O potencial político dos hackers ficou evidente com a enxurrada de fake news orientadas pelo ultradireitista Bannon e as sucessivas equipes eleitorais, em 2017, na campanha e eleição de Trump. Até mesmo hackers russos, a essa altura cooptados em grande quantidade por Putin, teriam participado da destruição da imagem de Hilary Clinton.
Na China, o governo totalitário capitalista-comunista (caso único no planeta) controla as redes e a mídia em geral. Se houver hackers, como na Rússia capitalista do czar Putin, trabalham para o poder. O temor esses governos revela o potencial subversivo das redes e dos hackers.
Certa vez, quando se discutia na esquerda como se posicionar diante das novas realidades – uma vez que a classe operária foi ao paraíso sob o capitalismo de consumo, integrada e domesticada pelos sindicatos –, todos os presentes ao debate se perguntavam qual seria o grupo, classe ou categoria que poderia se rebelar ao ponto de iniciar uma mudança revolucionária. Alguns poucos mais ousados disseram : "os hackers"!
Se for verdade que não estamos mais na era do social, mas das diferenças e conflitos culturais, não haverá dúvida de que os hackers e as redes sociais podem ter um papel decisivo na formação da opinião pública, inclusive impulsionando as mudanças.
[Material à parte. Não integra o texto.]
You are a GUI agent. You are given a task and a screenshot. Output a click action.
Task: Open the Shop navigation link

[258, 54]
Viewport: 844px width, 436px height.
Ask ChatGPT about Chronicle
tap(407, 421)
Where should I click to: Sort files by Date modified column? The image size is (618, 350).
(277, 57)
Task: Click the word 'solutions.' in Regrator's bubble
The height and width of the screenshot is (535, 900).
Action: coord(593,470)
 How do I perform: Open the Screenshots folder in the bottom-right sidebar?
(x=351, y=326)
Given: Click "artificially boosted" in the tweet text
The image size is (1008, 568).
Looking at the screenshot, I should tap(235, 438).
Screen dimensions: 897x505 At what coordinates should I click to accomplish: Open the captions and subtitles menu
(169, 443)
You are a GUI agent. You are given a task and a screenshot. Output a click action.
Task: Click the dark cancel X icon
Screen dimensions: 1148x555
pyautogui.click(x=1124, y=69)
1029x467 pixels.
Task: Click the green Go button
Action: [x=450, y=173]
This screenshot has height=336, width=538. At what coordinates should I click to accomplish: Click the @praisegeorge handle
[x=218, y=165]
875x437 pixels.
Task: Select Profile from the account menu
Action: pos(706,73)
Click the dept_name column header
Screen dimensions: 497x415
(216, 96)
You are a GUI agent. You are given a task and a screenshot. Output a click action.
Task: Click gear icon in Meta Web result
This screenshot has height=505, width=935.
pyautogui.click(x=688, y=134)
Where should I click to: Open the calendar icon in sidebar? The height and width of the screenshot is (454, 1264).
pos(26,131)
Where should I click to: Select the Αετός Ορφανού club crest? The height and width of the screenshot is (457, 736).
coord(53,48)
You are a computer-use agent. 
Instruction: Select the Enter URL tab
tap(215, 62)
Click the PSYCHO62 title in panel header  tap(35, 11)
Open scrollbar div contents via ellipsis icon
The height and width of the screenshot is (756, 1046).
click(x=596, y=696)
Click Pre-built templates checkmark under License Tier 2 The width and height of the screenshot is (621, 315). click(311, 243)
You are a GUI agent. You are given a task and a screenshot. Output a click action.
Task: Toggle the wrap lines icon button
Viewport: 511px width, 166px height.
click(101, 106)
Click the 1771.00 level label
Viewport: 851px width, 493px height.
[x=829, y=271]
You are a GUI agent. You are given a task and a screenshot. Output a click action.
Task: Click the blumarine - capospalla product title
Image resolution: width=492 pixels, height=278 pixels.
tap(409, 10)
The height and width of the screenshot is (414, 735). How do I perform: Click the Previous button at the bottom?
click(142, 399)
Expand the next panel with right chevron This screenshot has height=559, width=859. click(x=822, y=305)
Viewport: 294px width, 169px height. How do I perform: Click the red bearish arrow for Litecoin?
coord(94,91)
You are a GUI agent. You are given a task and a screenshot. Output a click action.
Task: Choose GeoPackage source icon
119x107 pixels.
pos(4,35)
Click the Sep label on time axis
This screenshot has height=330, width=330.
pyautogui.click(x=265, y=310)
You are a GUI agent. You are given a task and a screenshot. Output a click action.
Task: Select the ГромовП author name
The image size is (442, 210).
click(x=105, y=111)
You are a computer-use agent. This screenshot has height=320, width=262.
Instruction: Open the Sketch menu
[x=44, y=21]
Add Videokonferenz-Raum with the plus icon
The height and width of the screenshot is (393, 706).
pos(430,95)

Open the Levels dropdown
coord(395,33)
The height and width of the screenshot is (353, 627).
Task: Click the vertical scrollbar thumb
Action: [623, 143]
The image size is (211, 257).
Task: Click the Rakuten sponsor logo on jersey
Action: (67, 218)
Quem for democrata irá preferir que essas mudanças derrubem instituições autoritárias e instituam uma democracia, mas de, qualquer modo, tudo dependeria da orientação dos líderes e dos hackers envolvidos. Isso implicaria num movimento prévio arrebanhando multidões de adeptos, o que não seria nada fácil, pois os agentes do status quo cuidariam de opor barreira tecnológicas, legais e politicas à mobilização. Estaria criada a guerra do hackers.
Qualquer que seja o desenlace da nossa utopia, o fato é que hoje, no presente, já estão criando regras e leis de controle das mídias de modo a impedir sua maior democratização. Um dos perigos da democracia para o poder, seja ele qual for, é que além de ser representativa ,ela permite a criação de novos direitos – culturais, sociais, biossociais e ambientais.
A característica mais revolucionária do regime democrático é permitir a transparência das informações e restringir a área de segredo imposta pelo poder. A outra é justamente a de gerar novos direitos. Para isso, é necessário um fluxo de conteúdos pelas redes sociais e não apenas deputados, vereadores, senadores sensíveis às causas populares.
Ao contrário do que muitos acreditam a respeito dos meios de comunicação do século 21, que seriam um Big brother repressivo e sua maior parte, pode ser que exista um aumento da participação decisória do povo em escala até mundial. Um exemplo de assembleia pode ser o "zoom" da internet, que pode escapar eventualmente ao controle do Estado, se for manejado por hackers ou especialistas em comunicação comprometidos com as causas populares.
A nossa esperança democrática pode estar nas redes sociais e também nas mãos nos hackers militantes.